Extracted records Start Marker
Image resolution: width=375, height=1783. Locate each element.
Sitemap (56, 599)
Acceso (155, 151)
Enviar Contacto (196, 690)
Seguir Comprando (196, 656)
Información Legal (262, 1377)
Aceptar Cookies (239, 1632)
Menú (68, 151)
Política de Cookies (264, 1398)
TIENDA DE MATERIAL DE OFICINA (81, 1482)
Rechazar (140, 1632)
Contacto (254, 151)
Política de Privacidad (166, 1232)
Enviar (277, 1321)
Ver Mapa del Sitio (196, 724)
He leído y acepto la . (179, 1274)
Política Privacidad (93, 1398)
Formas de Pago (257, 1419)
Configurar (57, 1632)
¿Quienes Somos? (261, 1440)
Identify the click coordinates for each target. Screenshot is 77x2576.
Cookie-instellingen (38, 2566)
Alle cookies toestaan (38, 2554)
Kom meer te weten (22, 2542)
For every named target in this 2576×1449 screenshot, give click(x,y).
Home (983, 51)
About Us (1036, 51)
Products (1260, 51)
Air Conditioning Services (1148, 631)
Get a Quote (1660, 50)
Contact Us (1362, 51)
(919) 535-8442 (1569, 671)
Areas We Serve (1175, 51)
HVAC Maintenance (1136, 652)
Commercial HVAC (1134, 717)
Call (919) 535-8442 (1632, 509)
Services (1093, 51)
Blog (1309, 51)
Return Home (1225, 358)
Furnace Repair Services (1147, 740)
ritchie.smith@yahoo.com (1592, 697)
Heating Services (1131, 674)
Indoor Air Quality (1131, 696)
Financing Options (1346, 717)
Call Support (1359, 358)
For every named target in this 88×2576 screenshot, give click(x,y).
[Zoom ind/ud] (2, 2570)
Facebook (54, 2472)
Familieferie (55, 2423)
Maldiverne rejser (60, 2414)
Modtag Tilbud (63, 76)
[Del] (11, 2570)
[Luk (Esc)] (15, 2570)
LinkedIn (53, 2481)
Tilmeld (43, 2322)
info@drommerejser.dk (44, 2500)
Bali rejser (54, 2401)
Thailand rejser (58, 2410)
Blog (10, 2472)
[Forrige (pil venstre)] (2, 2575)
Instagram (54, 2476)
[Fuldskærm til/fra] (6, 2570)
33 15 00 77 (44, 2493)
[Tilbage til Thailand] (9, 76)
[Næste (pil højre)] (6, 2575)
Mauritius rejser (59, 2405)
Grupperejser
Extracted records End Marker
• _Task goal_: Every line of the listing that holds "Services" is to be counted; give only the resulting number.

• _Written answer_: 4